A l’époque des initiatives xénophobes des années 1970 – les fameuses
initiatives Schwarzenbach – qui vont exacerber les tensions face aux
étrangers – c’étaient les travailleurs italiens qui étaient visés. “Il y
avait déjà des discours de haine, des gens engagés contre ces
initiatives ont reçu des menaces de mort…”
Les musulmans dans le collimateur
Aujourd’hui, outre les gens du voyage, les Roms, les Yéniches, sans
parler des personnes de couleurs, ce sont les musulmans qui sont dans le
collimateur. Le rejet de l’islam est en forte augmentation. Selon un
sondage paru fin août dans la presse alémanique, quelque 38% des Suisses
disent se sentir menacés par les musulmans de Suisse. La peur de
l’islam a plus que doublé au cours des treize dernières années.

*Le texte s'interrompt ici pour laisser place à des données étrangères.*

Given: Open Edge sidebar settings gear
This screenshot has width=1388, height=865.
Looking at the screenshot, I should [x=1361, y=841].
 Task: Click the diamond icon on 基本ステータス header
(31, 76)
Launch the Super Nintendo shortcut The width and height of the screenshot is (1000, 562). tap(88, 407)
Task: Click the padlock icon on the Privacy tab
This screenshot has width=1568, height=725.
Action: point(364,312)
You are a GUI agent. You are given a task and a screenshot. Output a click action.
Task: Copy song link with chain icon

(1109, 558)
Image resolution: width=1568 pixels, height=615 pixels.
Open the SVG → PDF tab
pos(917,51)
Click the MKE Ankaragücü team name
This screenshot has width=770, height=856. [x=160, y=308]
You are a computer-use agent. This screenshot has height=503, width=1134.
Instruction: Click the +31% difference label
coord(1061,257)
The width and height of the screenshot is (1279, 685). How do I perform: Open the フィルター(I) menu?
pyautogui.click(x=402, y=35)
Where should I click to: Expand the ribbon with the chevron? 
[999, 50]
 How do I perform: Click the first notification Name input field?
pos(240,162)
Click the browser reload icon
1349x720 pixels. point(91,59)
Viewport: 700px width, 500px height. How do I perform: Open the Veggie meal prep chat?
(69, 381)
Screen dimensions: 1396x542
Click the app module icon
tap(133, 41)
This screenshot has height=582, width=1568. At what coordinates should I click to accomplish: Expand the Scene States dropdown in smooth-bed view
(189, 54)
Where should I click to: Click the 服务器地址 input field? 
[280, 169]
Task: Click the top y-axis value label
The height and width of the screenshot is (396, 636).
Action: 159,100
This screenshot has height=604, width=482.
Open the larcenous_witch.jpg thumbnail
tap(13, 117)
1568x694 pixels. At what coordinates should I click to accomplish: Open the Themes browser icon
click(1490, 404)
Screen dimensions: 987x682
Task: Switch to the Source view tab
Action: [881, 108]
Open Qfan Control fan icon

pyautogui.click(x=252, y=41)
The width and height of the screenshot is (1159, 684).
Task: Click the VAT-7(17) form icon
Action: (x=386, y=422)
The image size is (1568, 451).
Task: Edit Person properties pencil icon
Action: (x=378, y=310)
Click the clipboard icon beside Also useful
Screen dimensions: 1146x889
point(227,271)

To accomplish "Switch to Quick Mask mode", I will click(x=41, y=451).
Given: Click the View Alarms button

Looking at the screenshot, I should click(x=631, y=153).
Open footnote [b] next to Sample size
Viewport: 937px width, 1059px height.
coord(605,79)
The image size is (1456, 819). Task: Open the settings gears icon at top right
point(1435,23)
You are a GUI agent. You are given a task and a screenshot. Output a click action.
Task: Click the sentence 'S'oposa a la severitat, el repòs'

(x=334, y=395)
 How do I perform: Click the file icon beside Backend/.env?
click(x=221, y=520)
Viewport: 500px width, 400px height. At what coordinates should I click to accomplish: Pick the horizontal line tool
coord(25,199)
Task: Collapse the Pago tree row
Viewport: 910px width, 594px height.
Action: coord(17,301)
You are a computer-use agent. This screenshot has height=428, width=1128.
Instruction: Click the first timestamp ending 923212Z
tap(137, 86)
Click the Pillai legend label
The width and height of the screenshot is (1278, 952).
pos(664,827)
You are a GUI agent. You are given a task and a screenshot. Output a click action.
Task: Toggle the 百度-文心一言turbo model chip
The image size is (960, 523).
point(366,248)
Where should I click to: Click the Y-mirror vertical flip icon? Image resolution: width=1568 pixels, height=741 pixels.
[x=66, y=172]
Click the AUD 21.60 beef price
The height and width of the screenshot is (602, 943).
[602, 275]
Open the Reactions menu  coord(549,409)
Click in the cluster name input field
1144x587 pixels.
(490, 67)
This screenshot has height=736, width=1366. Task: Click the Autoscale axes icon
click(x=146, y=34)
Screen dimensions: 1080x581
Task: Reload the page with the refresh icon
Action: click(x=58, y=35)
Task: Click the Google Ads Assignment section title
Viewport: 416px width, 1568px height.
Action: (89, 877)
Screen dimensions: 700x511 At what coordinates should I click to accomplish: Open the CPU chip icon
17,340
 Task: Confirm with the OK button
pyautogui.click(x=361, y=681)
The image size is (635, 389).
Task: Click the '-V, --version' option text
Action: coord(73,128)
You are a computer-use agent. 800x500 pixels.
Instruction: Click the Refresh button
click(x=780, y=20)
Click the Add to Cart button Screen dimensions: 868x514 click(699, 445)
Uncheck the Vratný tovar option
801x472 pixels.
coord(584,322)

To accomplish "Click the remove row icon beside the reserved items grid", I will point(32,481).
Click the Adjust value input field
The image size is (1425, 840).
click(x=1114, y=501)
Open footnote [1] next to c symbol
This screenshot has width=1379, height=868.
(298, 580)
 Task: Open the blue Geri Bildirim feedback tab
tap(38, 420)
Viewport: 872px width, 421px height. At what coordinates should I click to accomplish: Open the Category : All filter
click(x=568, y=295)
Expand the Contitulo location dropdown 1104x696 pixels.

“Le lien entre musulmans et terrorisme est omniprésent sur les
réseaux sociaux, sur Facebook, les blogs des journaux”, déplore Martine
Brunschwig Graf, membre du Parti libéral-radical, ancienne conseillère
nationale et conseillère d’Etat genevoise, par ailleurs présidente de la
Fondation pour l’enseignement du judaïsme à l’Université de Lausanne.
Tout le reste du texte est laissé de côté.